- [GIVEN RECORDS]
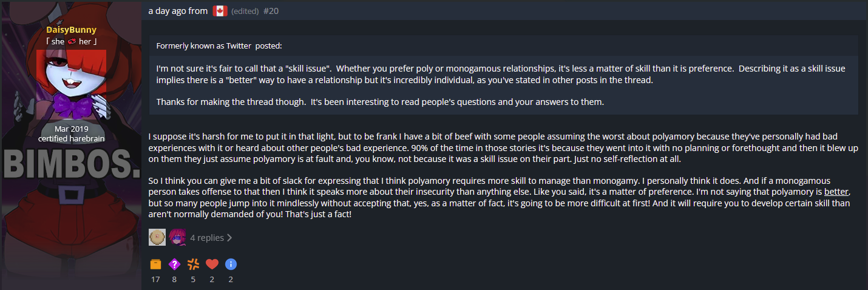Image resolution: width=868 pixels, height=290 pixels.
Task: Open the 4 replies thread text
Action: click(207, 238)

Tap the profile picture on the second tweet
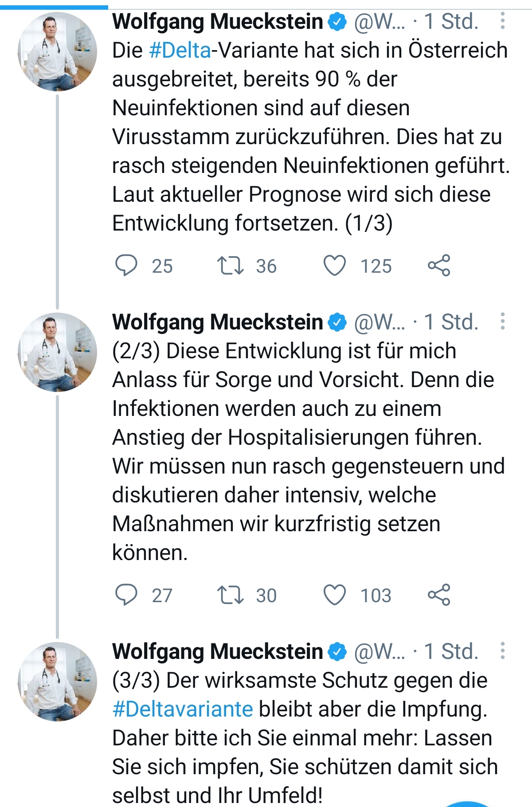tap(57, 352)
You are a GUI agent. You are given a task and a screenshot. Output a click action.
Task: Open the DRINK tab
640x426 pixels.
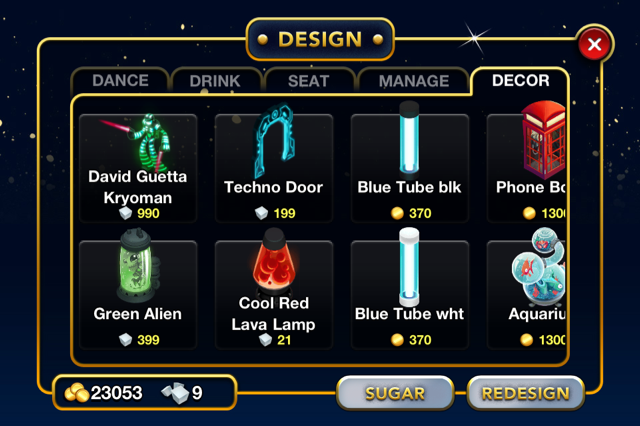(215, 81)
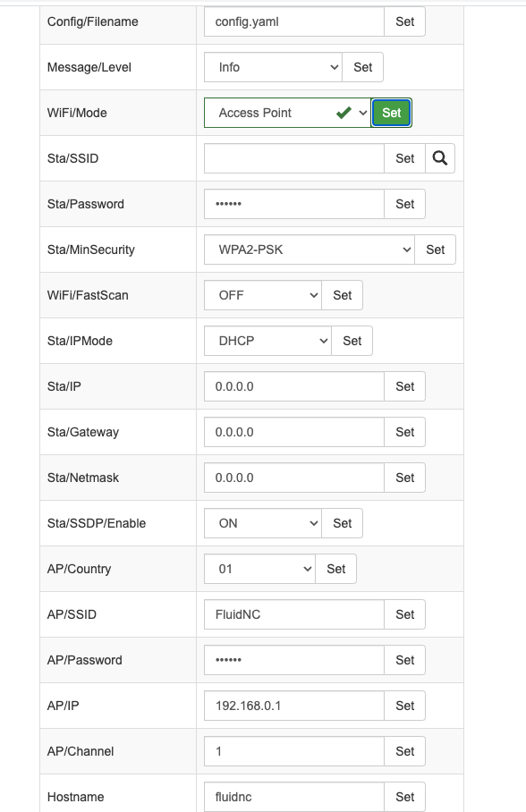526x812 pixels.
Task: Click the Config/Filename text field
Action: click(x=293, y=21)
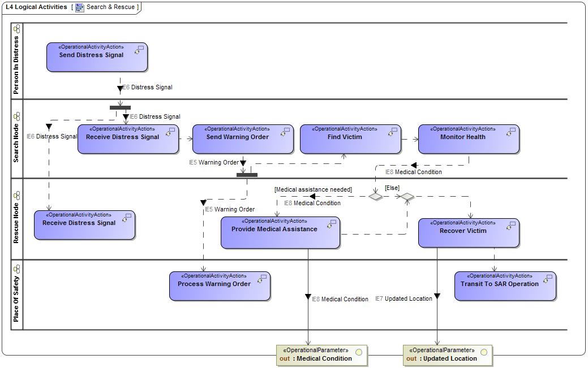Click the activity diagram icon in the title tab

(x=79, y=7)
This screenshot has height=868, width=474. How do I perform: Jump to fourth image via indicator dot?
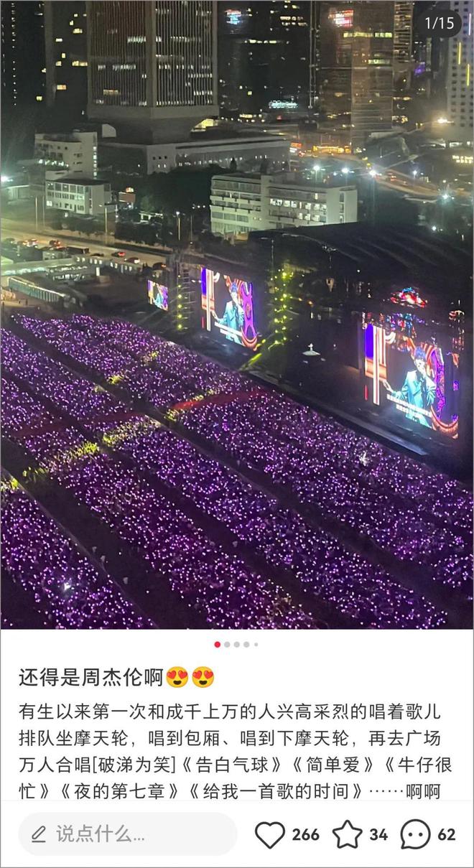tap(246, 644)
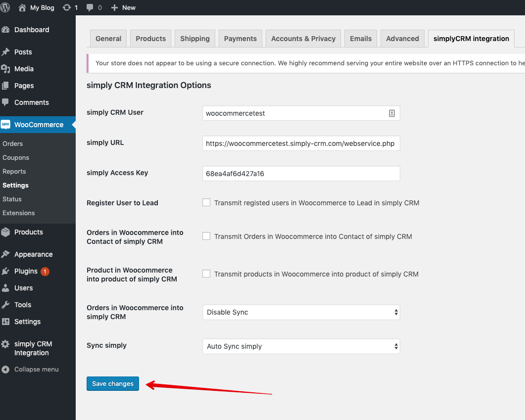Click the Save changes button
This screenshot has width=525, height=420.
(113, 383)
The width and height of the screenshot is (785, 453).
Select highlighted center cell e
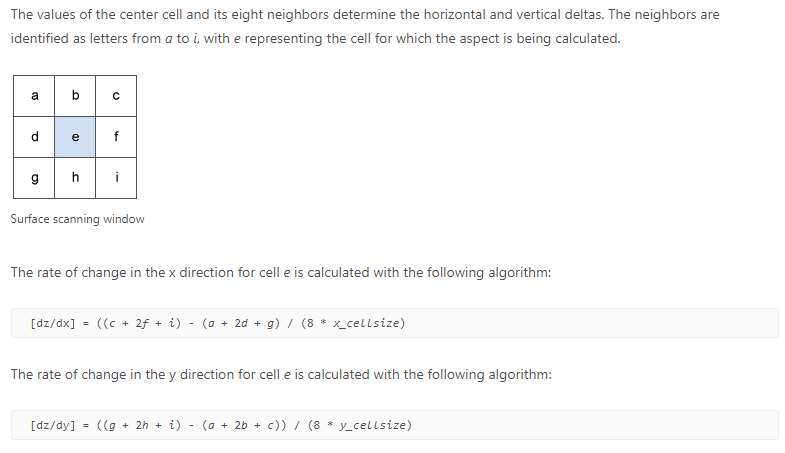coord(75,137)
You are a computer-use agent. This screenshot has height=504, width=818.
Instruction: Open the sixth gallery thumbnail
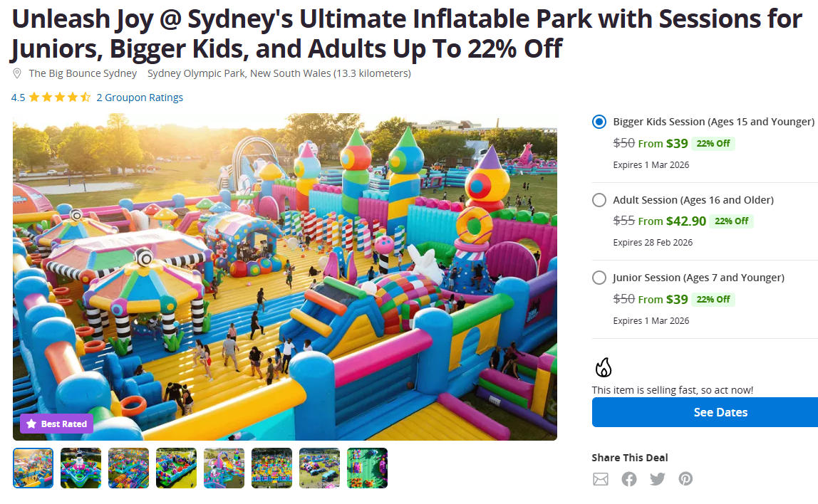click(271, 468)
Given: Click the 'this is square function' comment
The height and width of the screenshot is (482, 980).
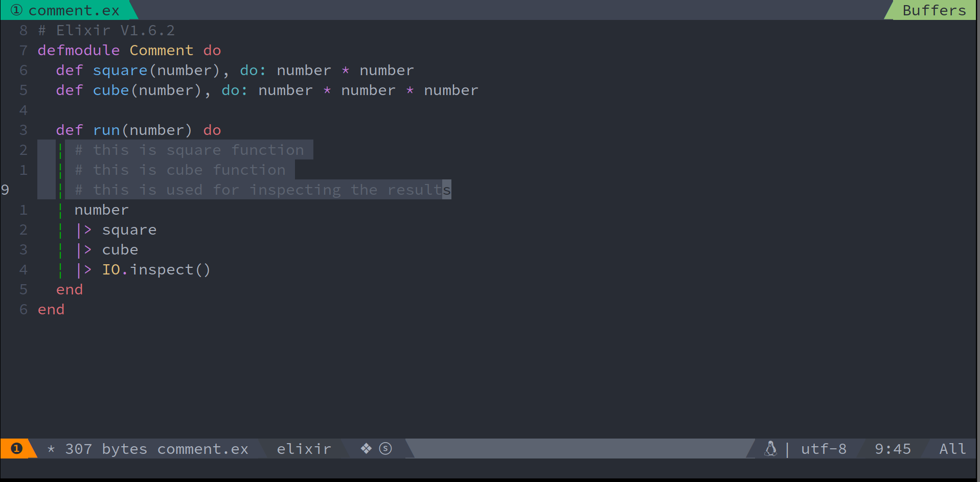Looking at the screenshot, I should coord(189,150).
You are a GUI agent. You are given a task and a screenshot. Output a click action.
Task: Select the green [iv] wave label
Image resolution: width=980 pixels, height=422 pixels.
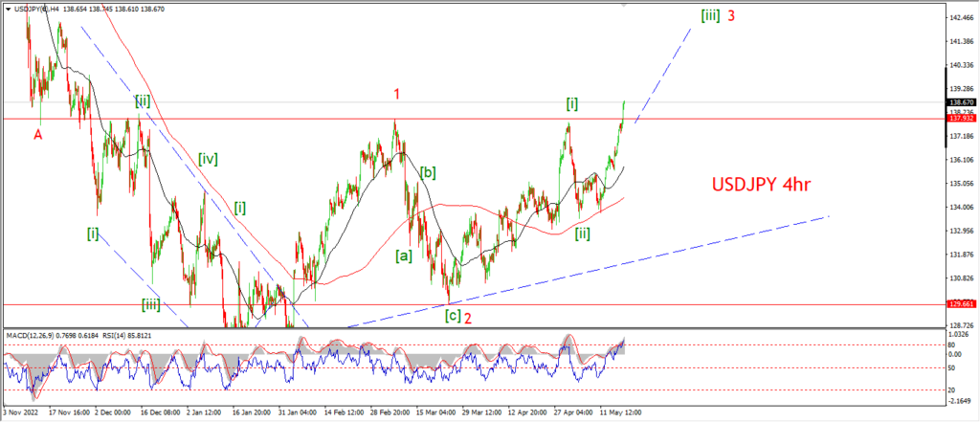click(209, 159)
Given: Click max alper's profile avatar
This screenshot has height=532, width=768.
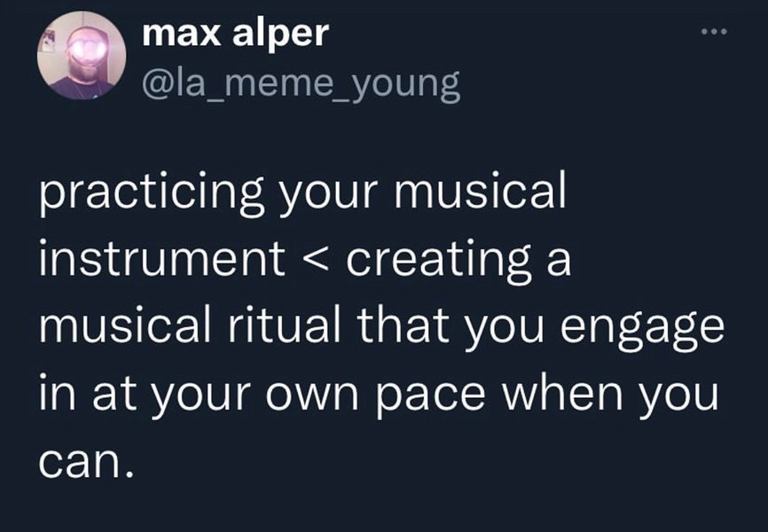Looking at the screenshot, I should click(82, 55).
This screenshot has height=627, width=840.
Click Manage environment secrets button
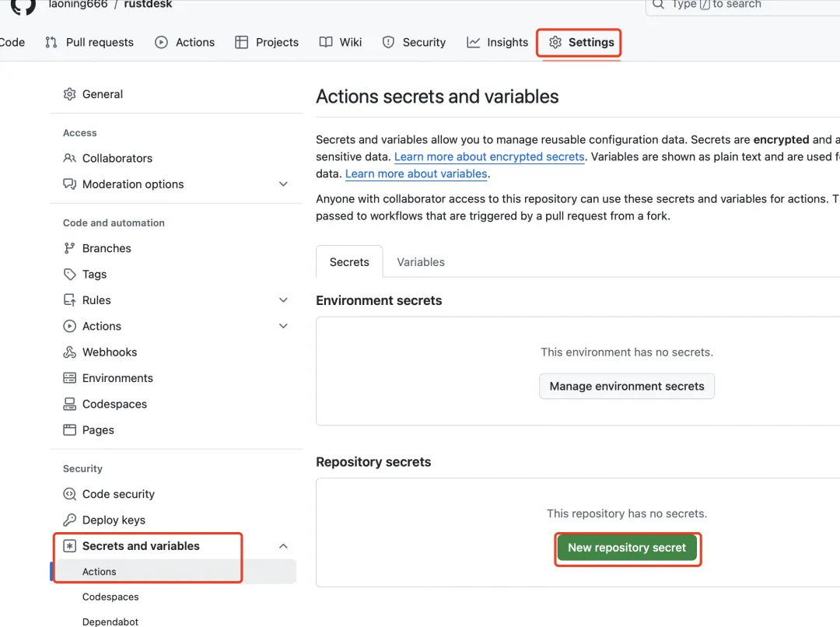627,387
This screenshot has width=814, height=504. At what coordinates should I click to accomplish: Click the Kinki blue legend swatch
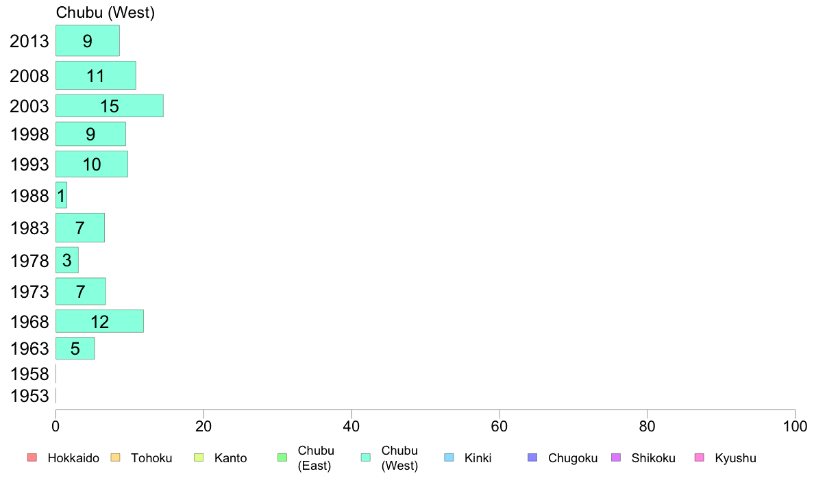(x=449, y=457)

- [WHAT YOU NEED TO DO]
Omit the pictures and retype exactly the lines from the one containing "Given: Click max alper's profile avatar" through the end of the entries above.

- [OUTPUT FOR THIS TASK]
Given: Click max alper's profile avatar
This screenshot has height=532, width=768.
Looking at the screenshot, I should click(82, 55).
This screenshot has height=627, width=840.
Click Manage environment secrets button
627,387
This screenshot has width=814, height=504. At what coordinates should I click to accomplish: Click the Kinki blue legend swatch
(x=449, y=457)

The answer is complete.